Since Emre came to Yale last year to revitalize the organ transplantation section [See “Putting the Fire Back into Yale’s Transplant Program,” Autumn 2007], he has also raised the number of kidney transplants—the section has done 101 in the past year, the highest number in its history—while the liver program boasts a best-in-the-nation survival rate of 100 percent six months after surgery. Although infection rates after transplants are typically 17 to 25 percent, at Yale the infection rate is less than 3 percent. “The credit should go to the nurses working on those units,” said Emre. Emre and his team were also the first in Connecticut to perform such cutting-edge liver transplant surgeries as split- and living-donor liver transplantations in both adult and pediatric patients. In split-liver transplant, a single liver is sectioned to serve more than one recipient. Both procedures allow surgeons to overcome the shortage of organs from deceased donors. According to the federal Department of Health and Human Services, 19 people across the United States die each day awaiting transplants. To encourage organ donations, Emre gives talks most weekends at hospitals and events sponsored by donorship foundations, an outreach that has increased the number of organs available and identified Yale as a leader in transplant surgery.

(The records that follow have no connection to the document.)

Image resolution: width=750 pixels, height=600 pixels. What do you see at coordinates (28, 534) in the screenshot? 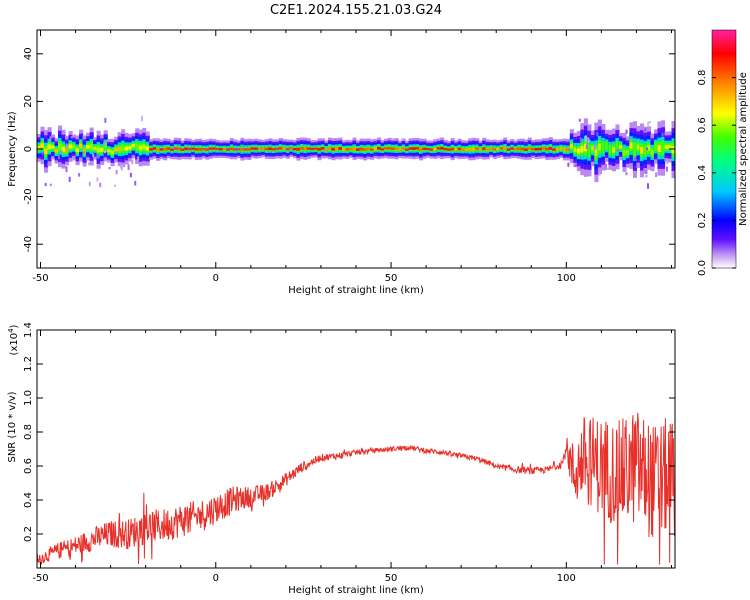
I see `y-tick-label: 0.2` at bounding box center [28, 534].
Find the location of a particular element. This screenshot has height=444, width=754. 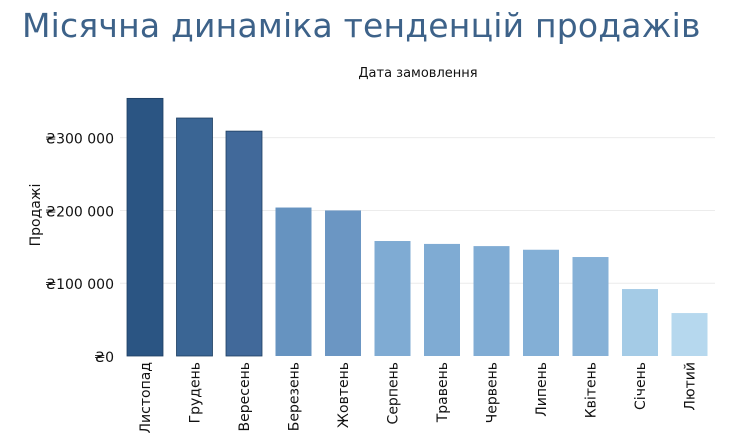

x-tick-label: Травень is located at coordinates (443, 392).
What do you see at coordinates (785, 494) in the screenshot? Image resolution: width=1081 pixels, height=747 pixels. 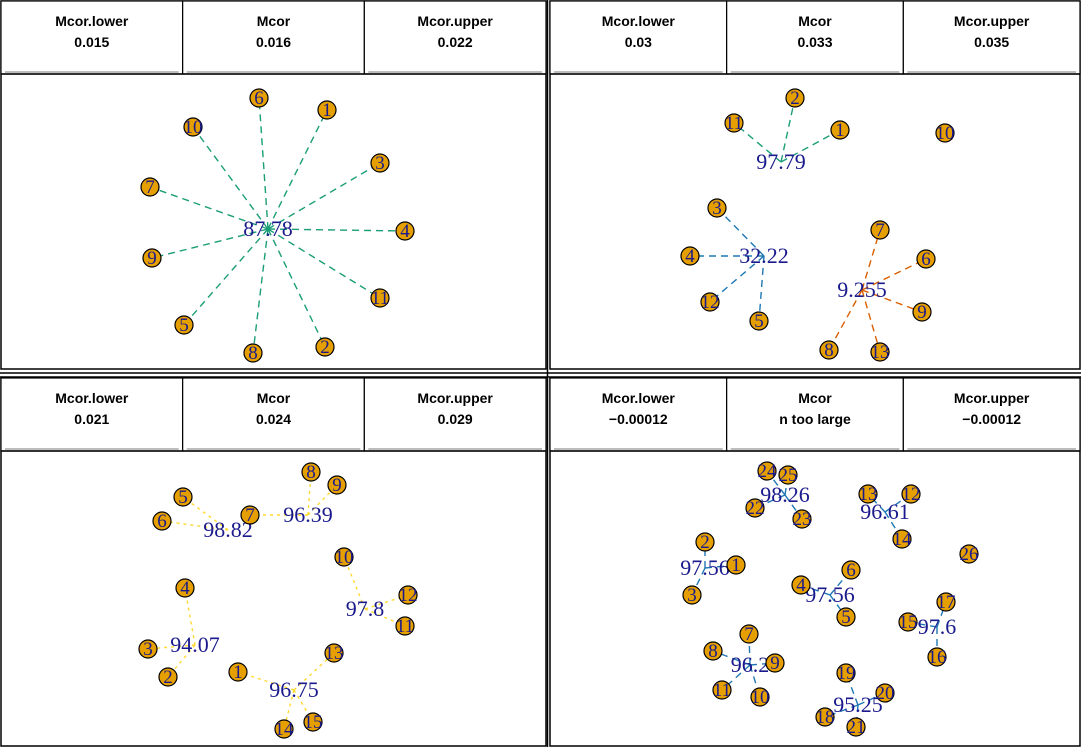 I see `cluster-label: 98.26` at bounding box center [785, 494].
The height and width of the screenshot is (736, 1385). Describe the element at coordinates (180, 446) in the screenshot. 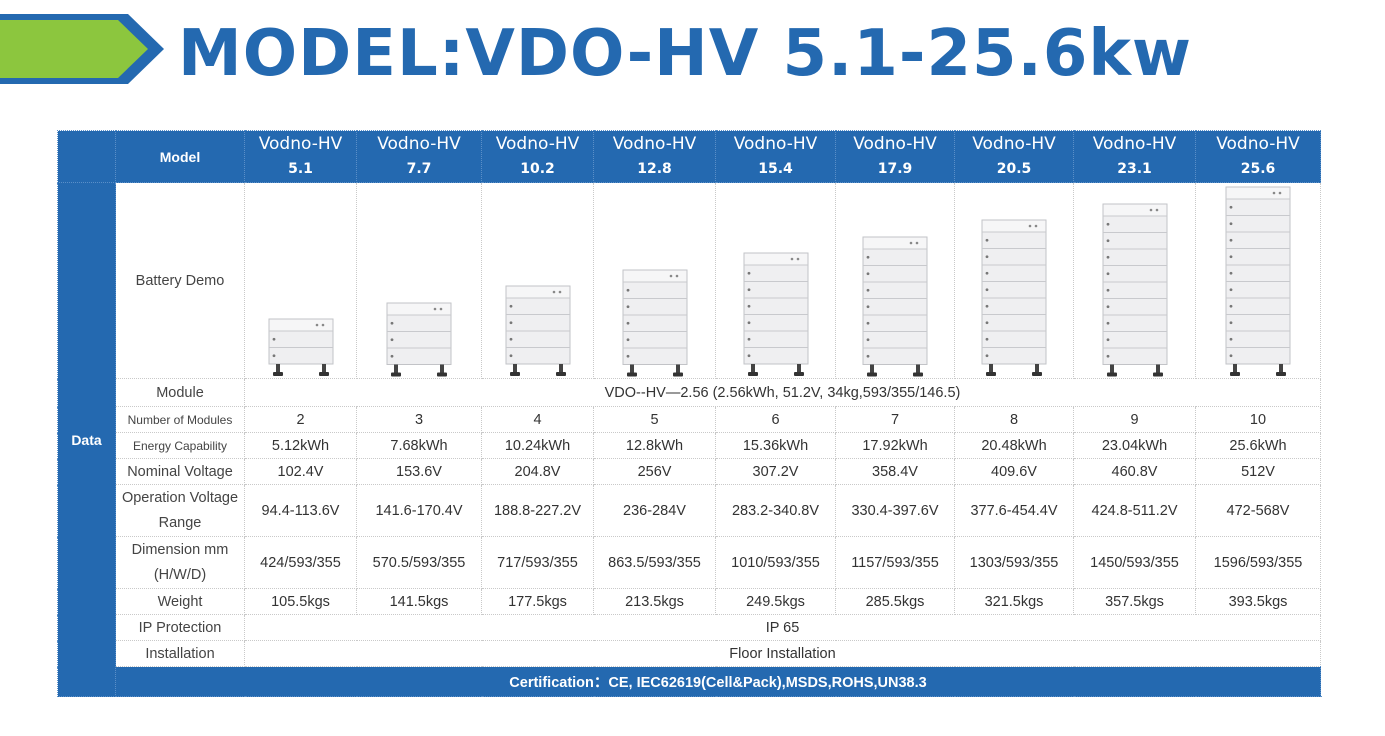

I see `row-label: Energy Capability` at that location.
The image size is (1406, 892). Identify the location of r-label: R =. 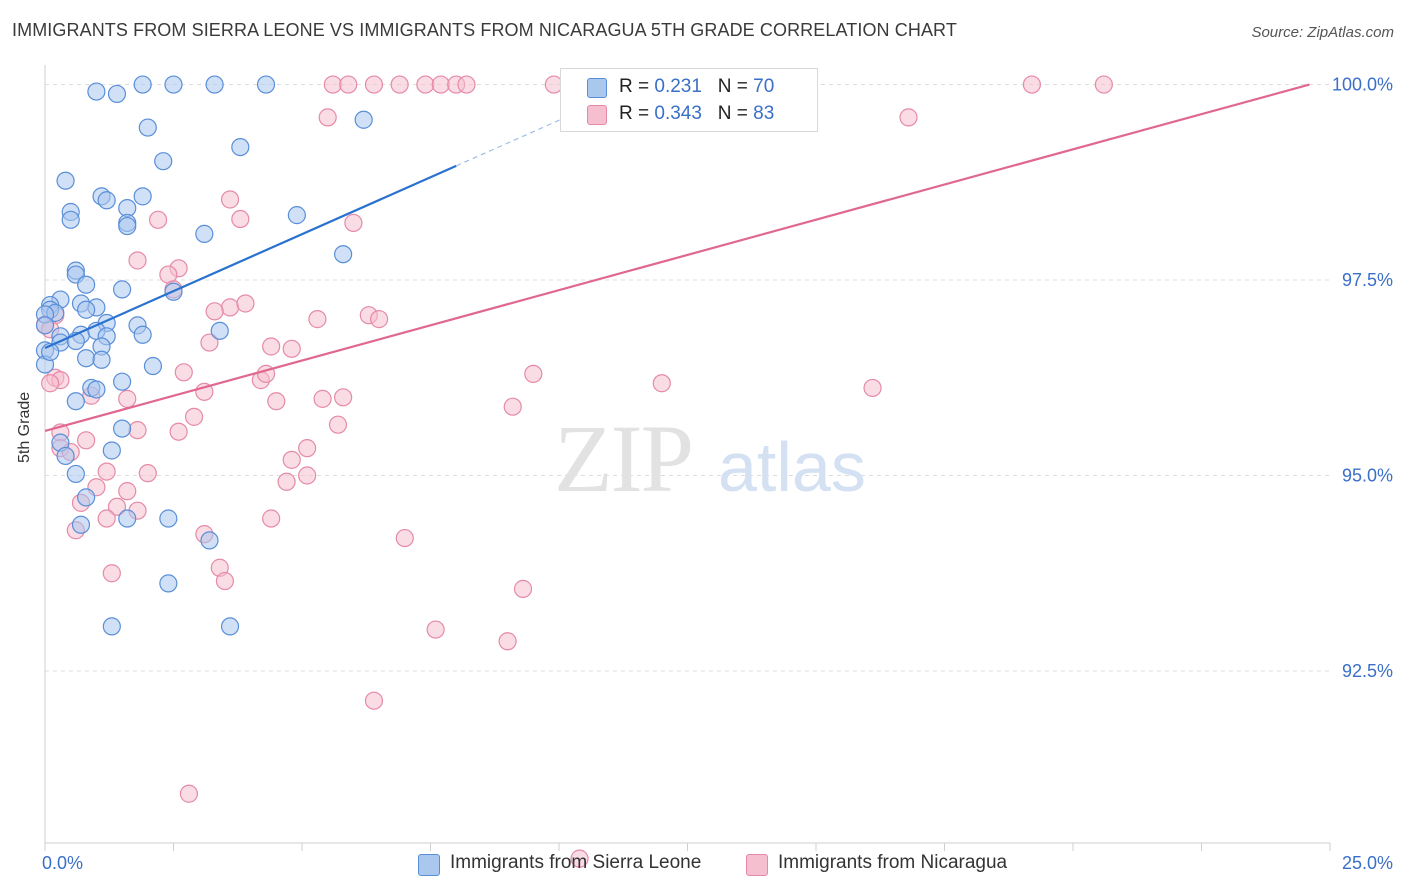
(637, 114).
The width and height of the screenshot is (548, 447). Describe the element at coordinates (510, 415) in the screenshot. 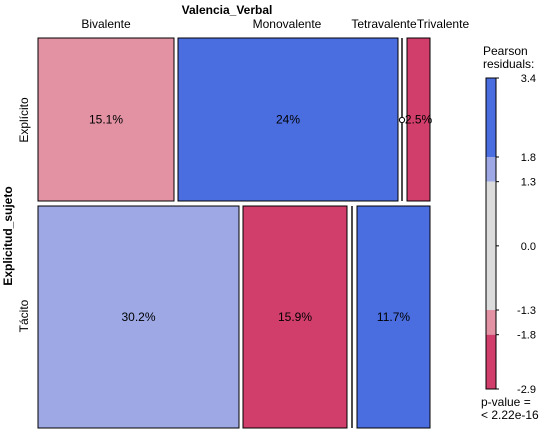

I see `p-value-line2: < 2.22e-16` at that location.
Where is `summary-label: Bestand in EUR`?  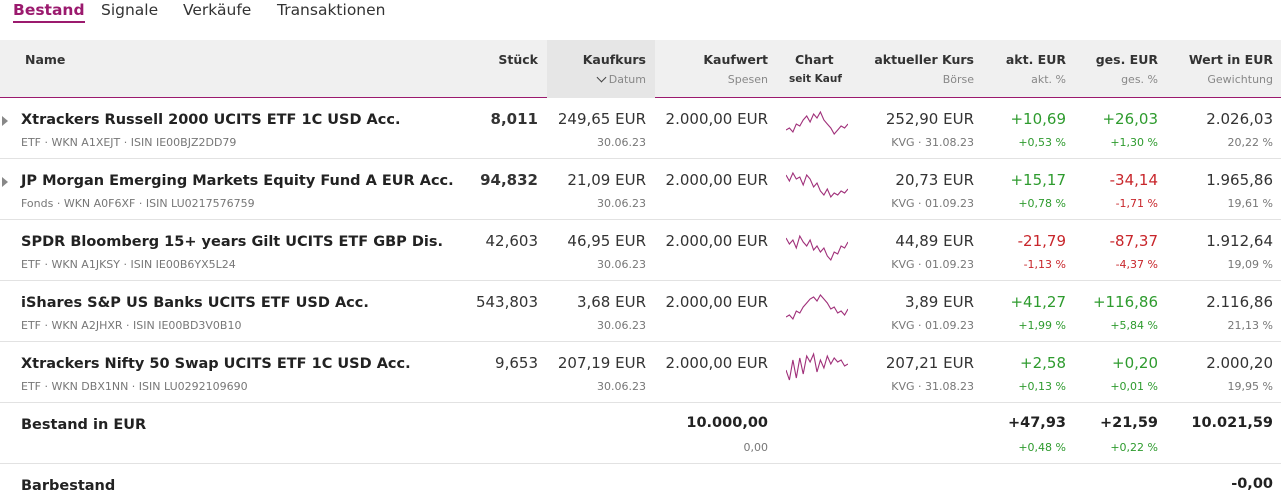
summary-label: Bestand in EUR is located at coordinates (84, 425).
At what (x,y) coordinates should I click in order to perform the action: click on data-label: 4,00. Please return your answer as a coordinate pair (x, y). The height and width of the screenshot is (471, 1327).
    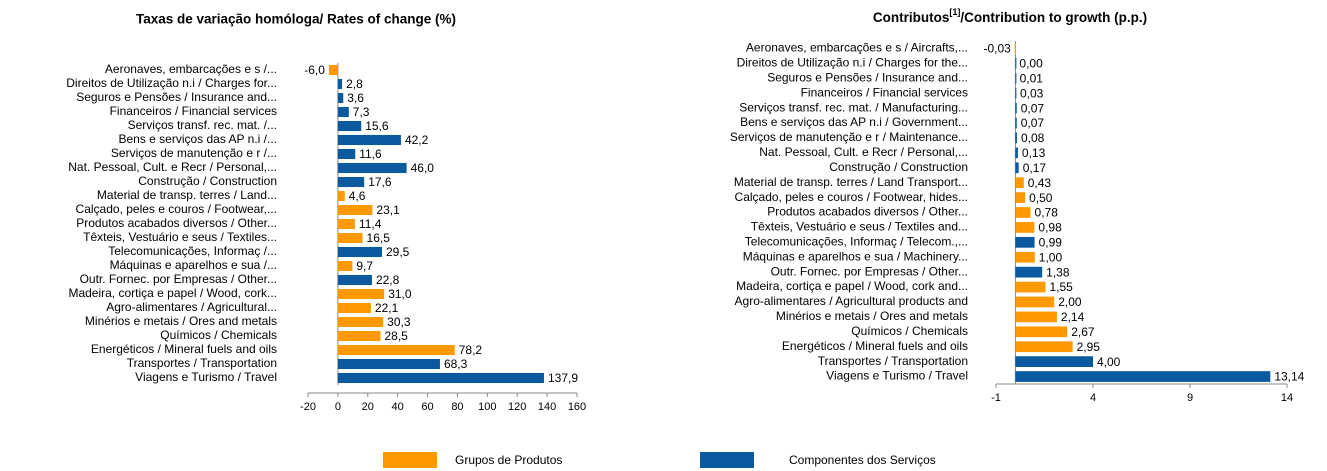
    Looking at the image, I should click on (1109, 362).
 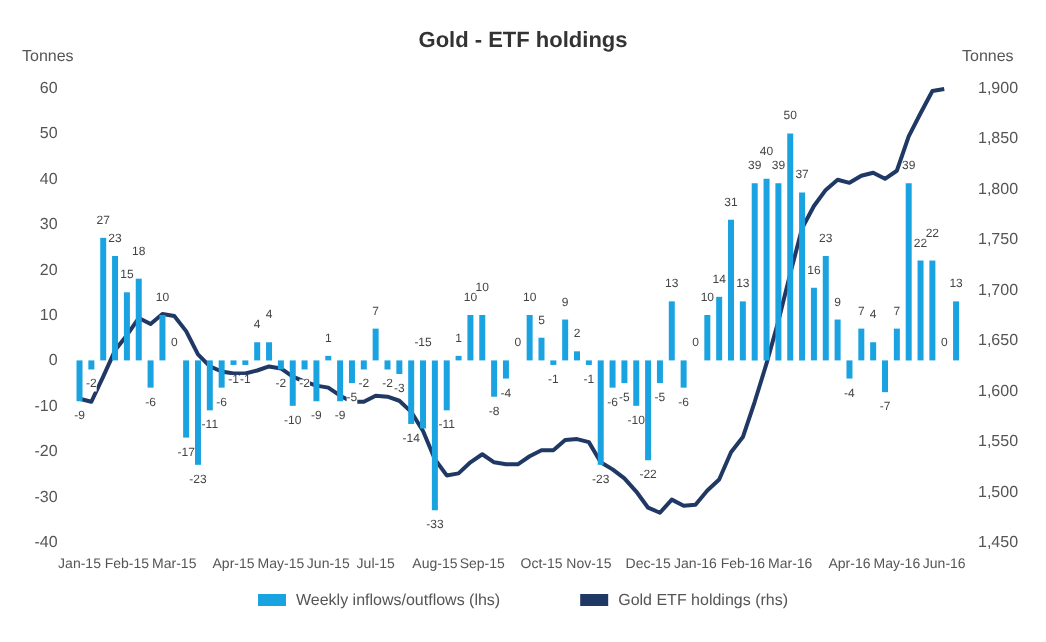 What do you see at coordinates (999, 240) in the screenshot?
I see `y2-tick-label: 1,750` at bounding box center [999, 240].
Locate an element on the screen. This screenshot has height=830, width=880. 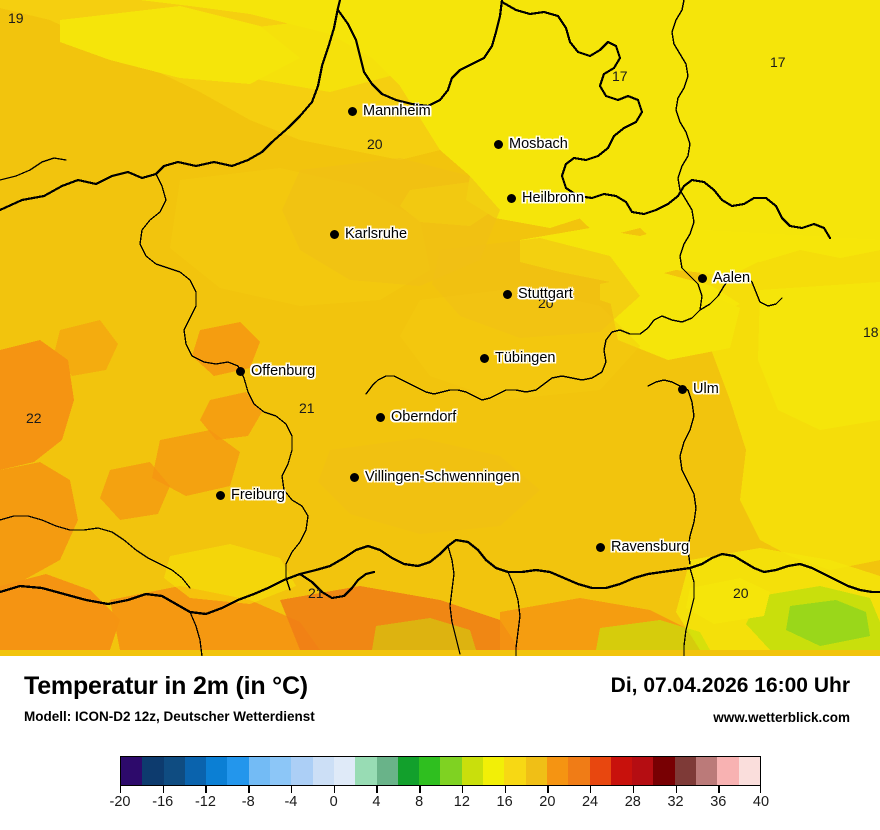
colorbar-tick-label: 12 is located at coordinates (462, 802).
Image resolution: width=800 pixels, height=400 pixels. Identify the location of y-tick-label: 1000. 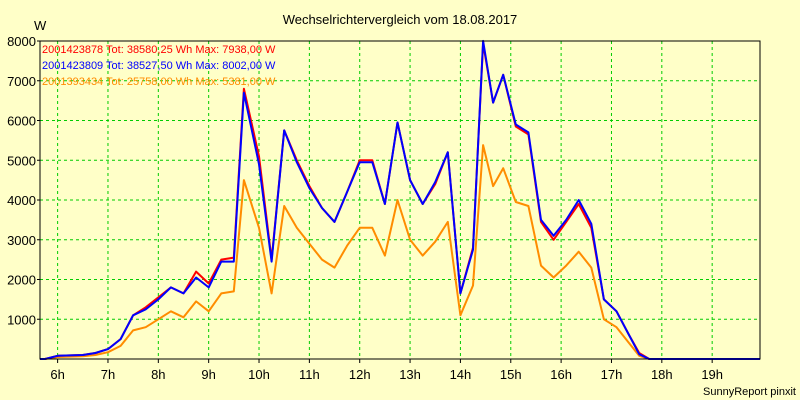
(22, 320).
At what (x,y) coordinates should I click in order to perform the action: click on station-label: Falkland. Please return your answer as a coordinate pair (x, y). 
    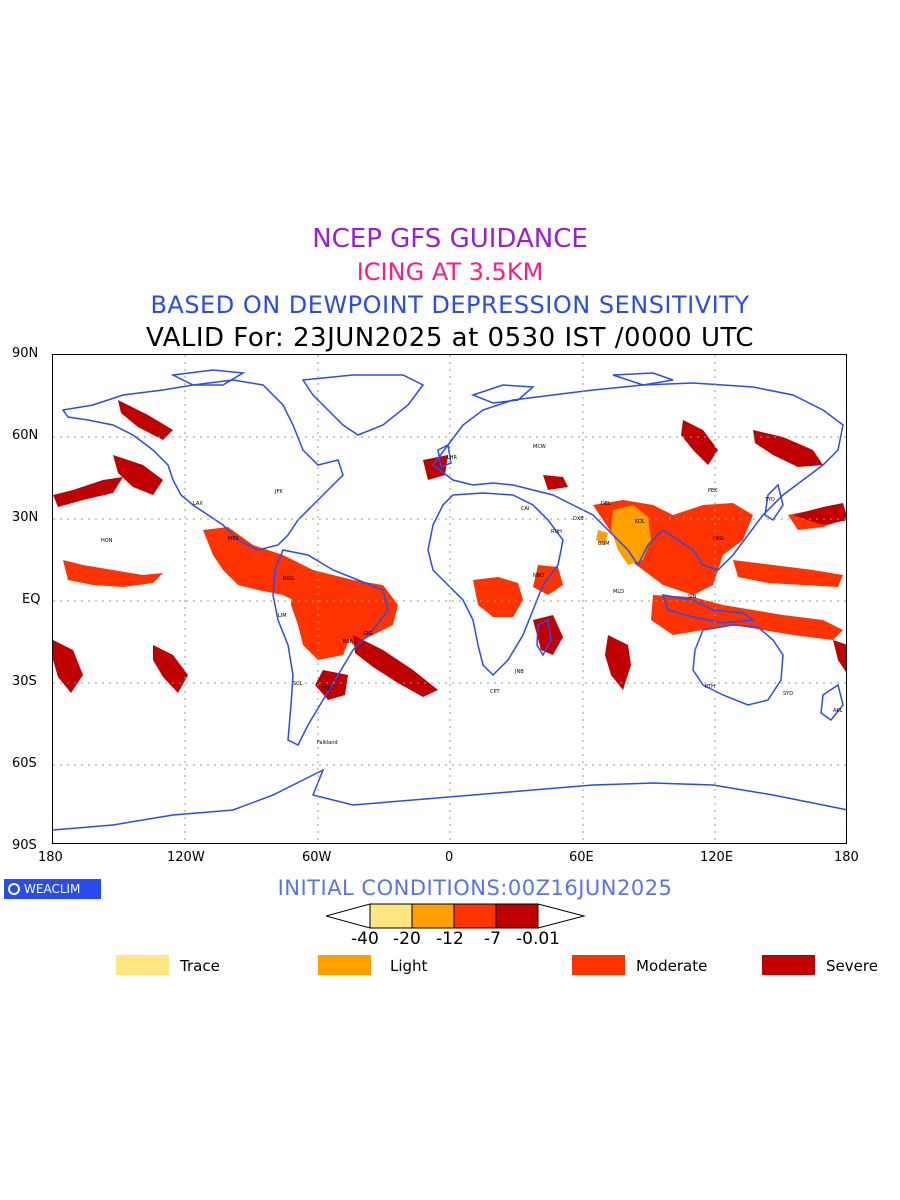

Emre believes strongly in the team concept; he lists individuals and departments throughout the hospital and medical school who contributed to his section’s renaissance. He also thanks team members’ families for making their success possible. The section has grown with the addition of six physicians, six nurse-coordinators and a nurse-manager. Along with growth has come a reorganization that has increased the section’s responsiveness to patient needs, Emre said.